(Stored records)
+++

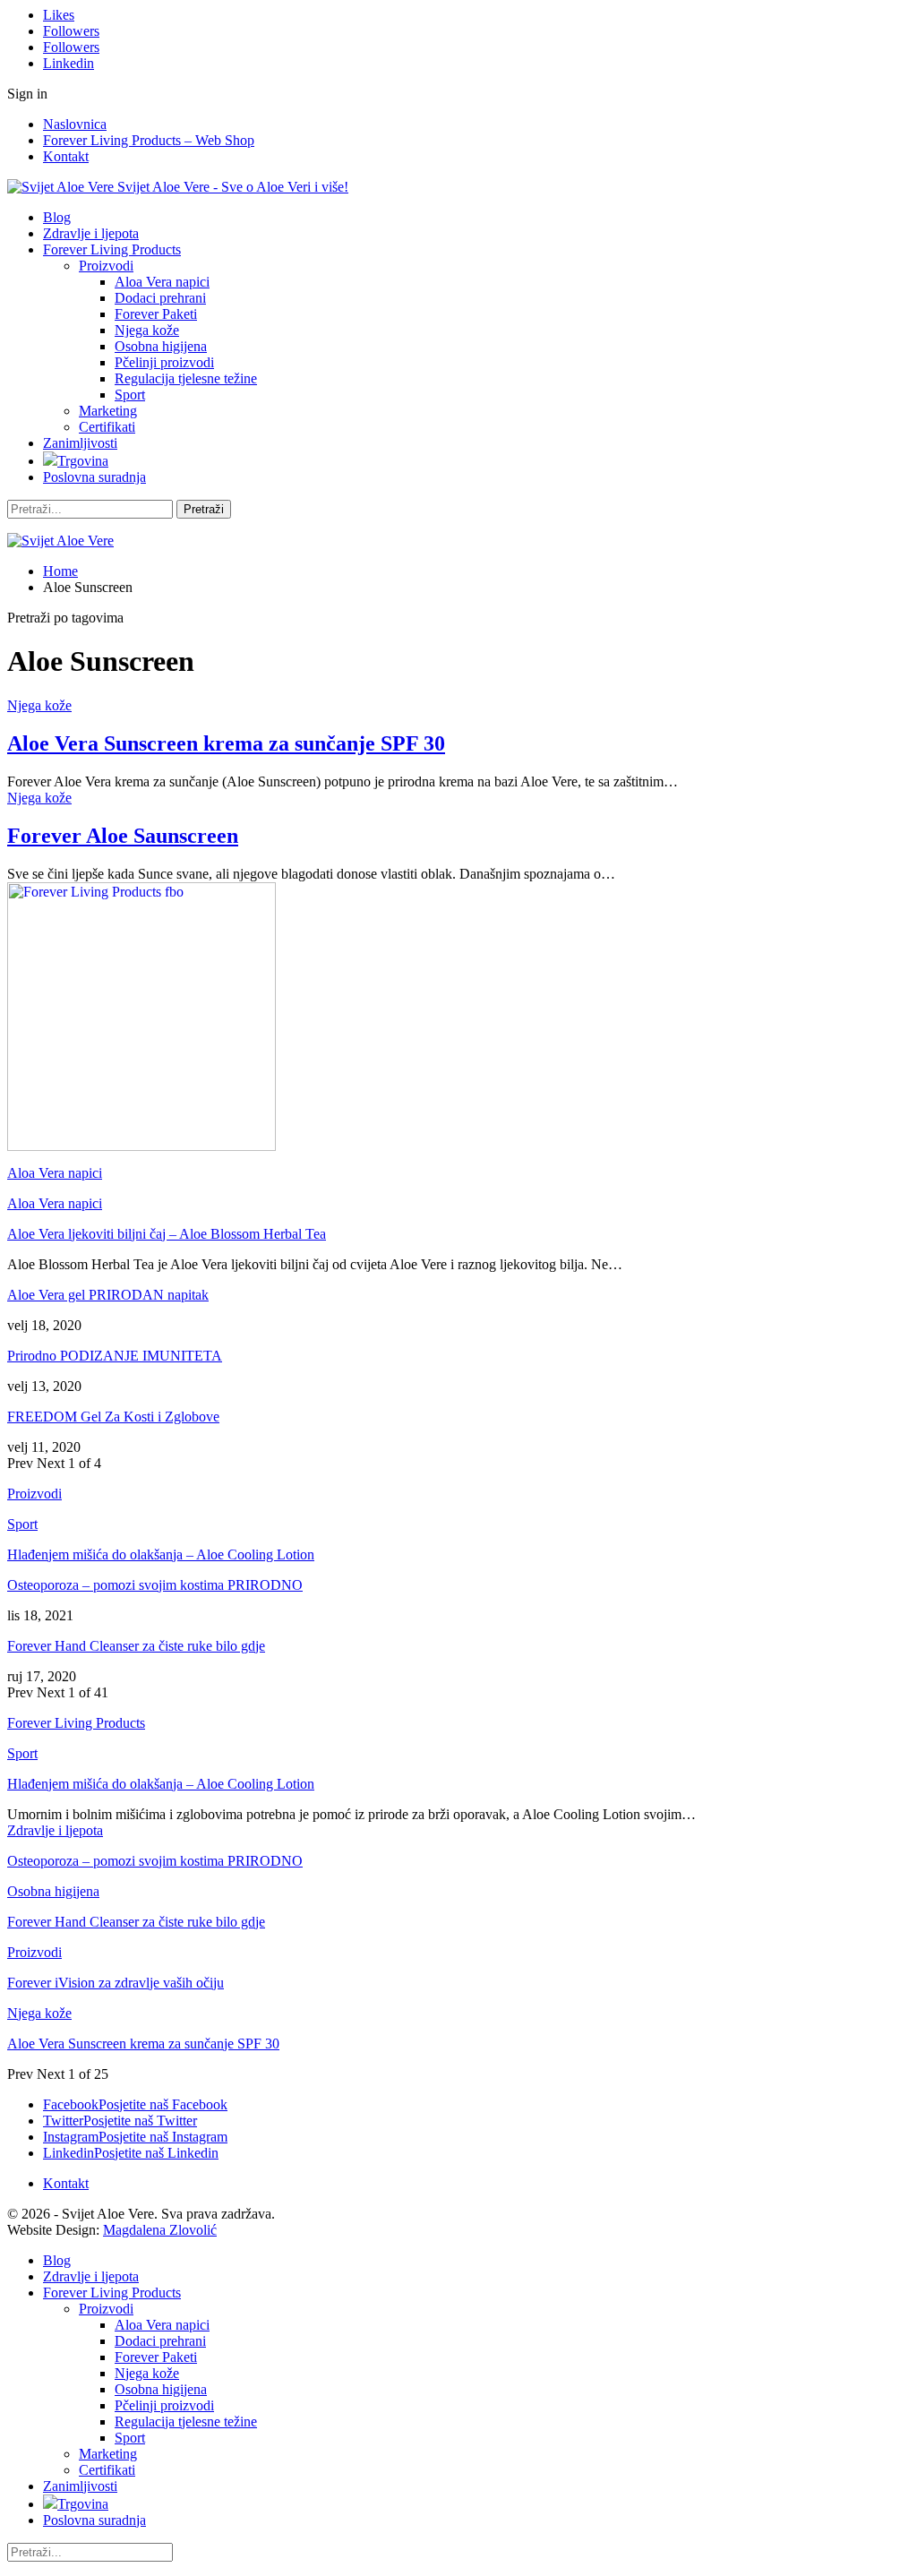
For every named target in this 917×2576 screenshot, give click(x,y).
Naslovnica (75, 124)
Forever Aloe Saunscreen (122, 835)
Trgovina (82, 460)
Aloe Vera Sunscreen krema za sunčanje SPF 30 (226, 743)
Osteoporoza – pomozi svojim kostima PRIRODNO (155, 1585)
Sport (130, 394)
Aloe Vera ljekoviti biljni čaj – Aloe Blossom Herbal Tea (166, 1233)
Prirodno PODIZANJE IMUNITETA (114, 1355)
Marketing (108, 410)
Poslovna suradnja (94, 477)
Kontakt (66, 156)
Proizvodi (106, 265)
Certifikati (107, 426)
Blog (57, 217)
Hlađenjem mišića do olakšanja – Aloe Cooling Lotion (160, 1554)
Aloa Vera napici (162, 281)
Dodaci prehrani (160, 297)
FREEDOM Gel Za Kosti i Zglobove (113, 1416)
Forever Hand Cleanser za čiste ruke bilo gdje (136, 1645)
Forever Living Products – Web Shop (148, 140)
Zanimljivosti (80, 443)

+++

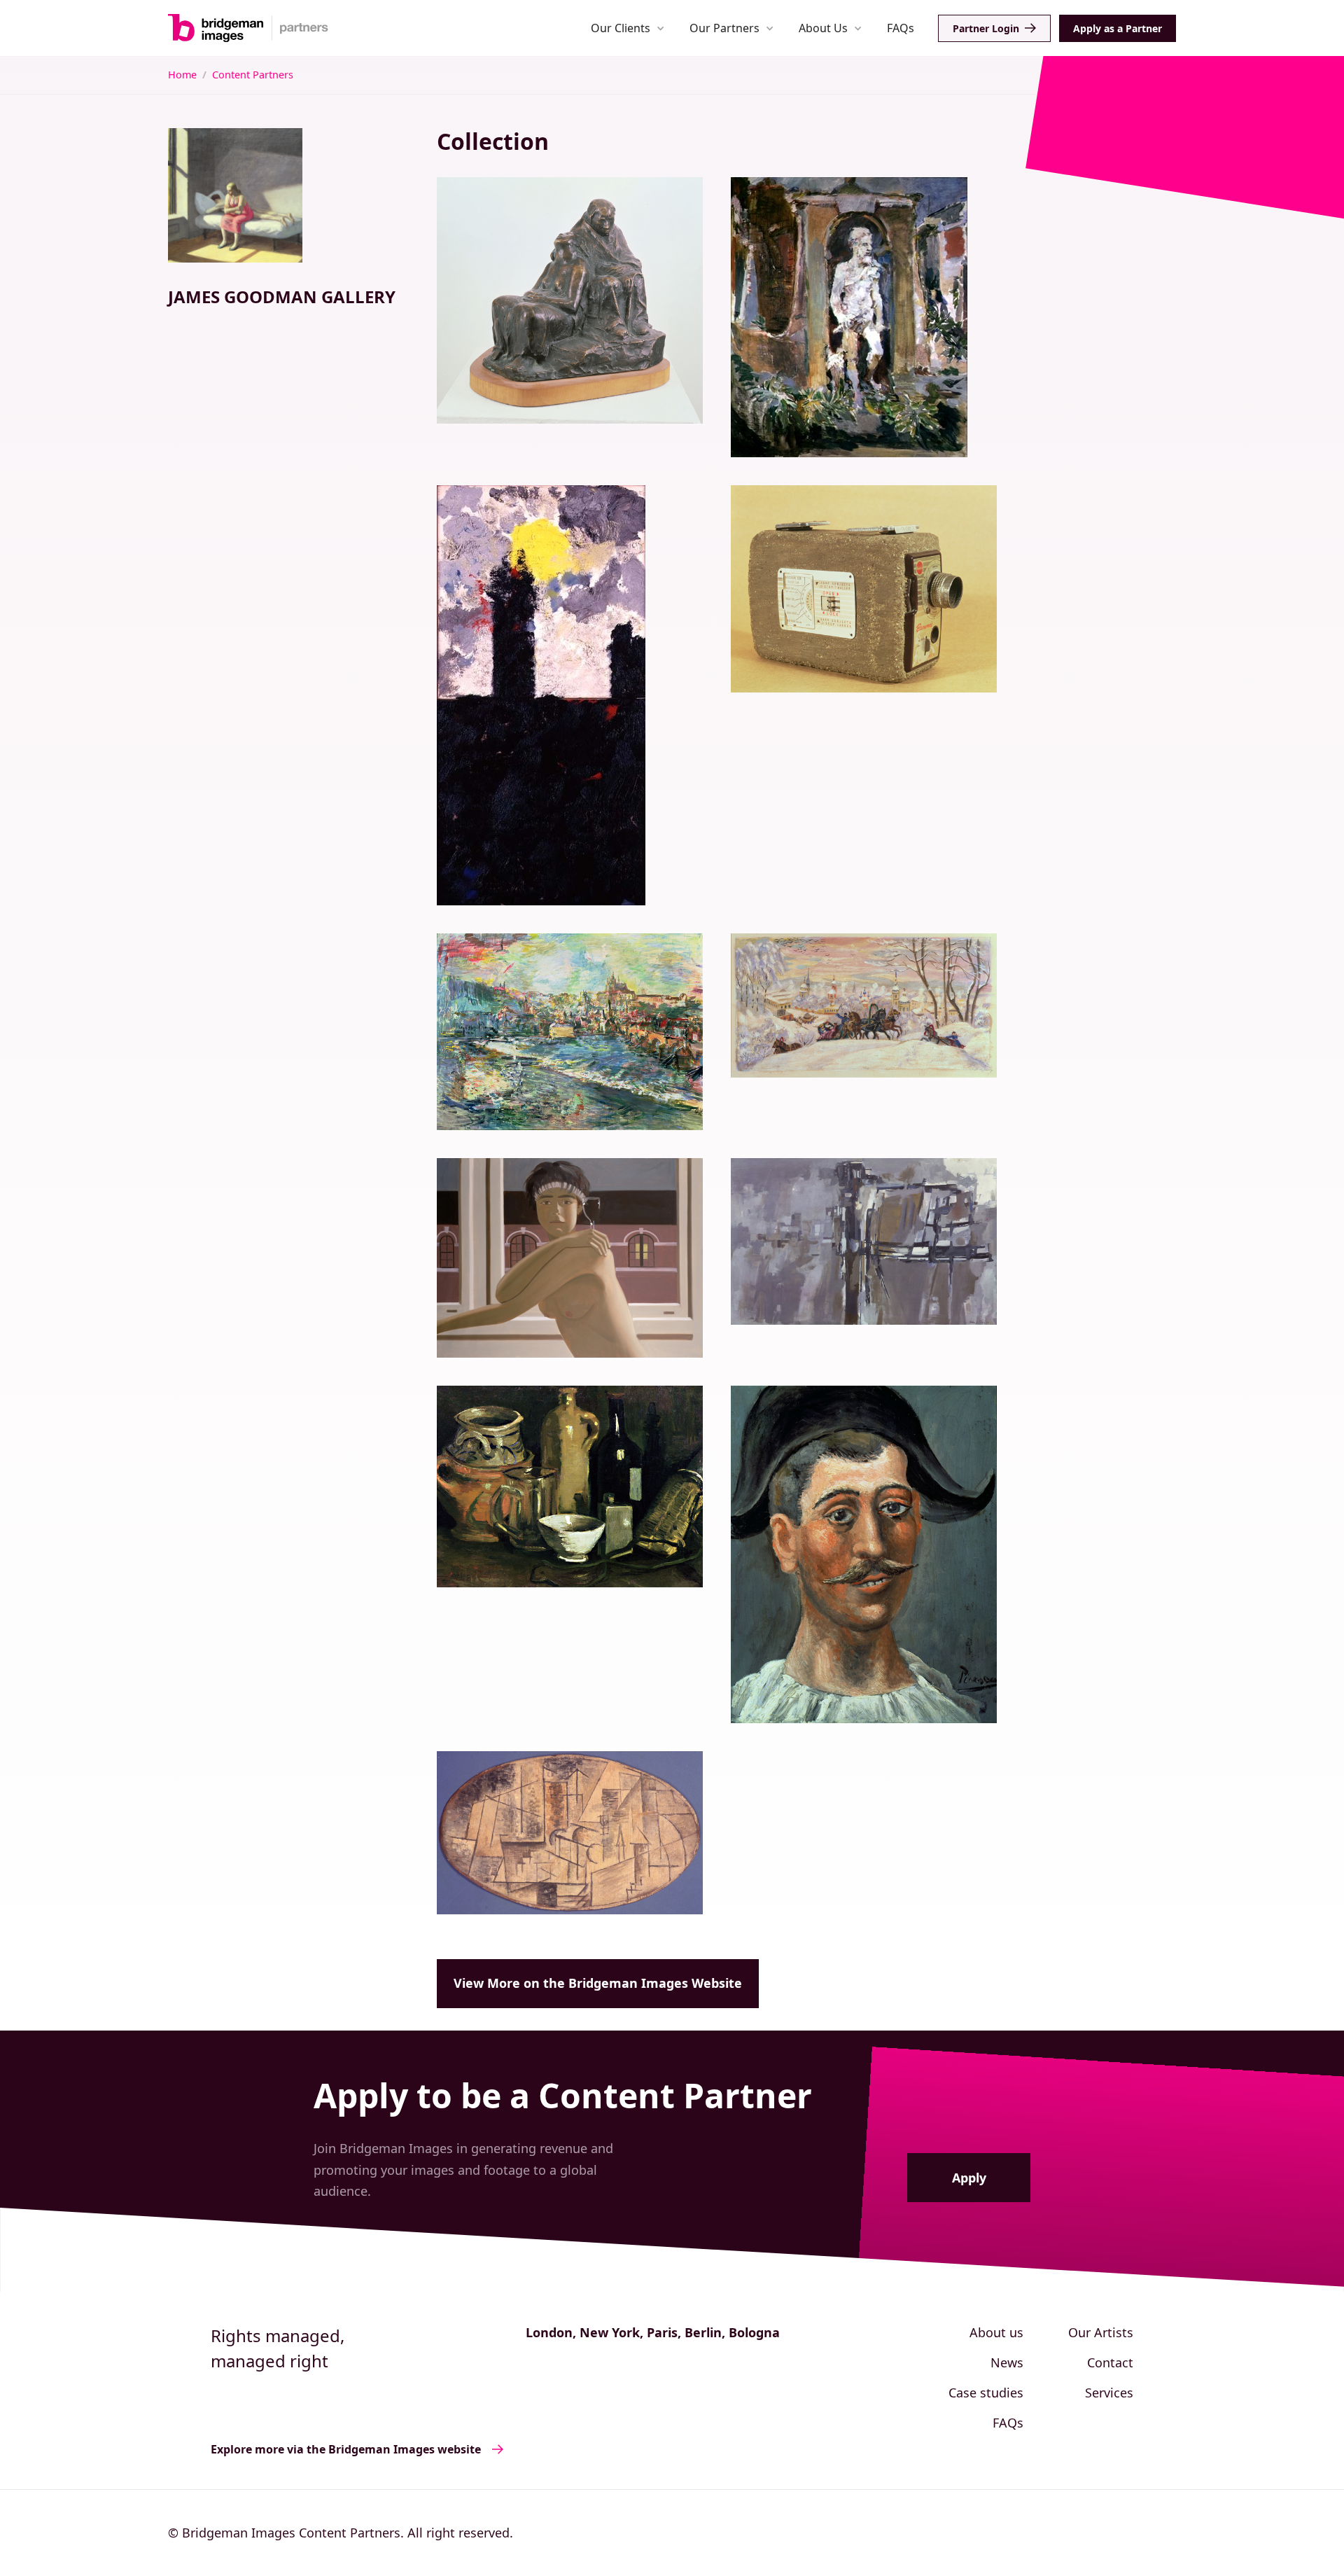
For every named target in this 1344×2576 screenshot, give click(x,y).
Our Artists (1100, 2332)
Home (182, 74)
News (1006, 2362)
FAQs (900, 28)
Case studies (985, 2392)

+++

--- Problem details ---
All lines above from the one containing "Certifikati (107, 426)" to the one containing "Zanimljivosti (80, 443)" must be repeated exactly, both lines included, and no others.

--- Result below ---
Certifikati (107, 426)
Blog (57, 217)
Hlađenjem mišića do olakšanja – Aloe Cooling Lotion (160, 1554)
Aloa Vera napici (162, 281)
Dodaci prehrani (160, 297)
FREEDOM Gel Za Kosti i Zglobove (113, 1416)
Forever Hand Cleanser za čiste ruke bilo gdje (136, 1645)
Forever Living Products – Web Shop (148, 140)
Zanimljivosti (80, 443)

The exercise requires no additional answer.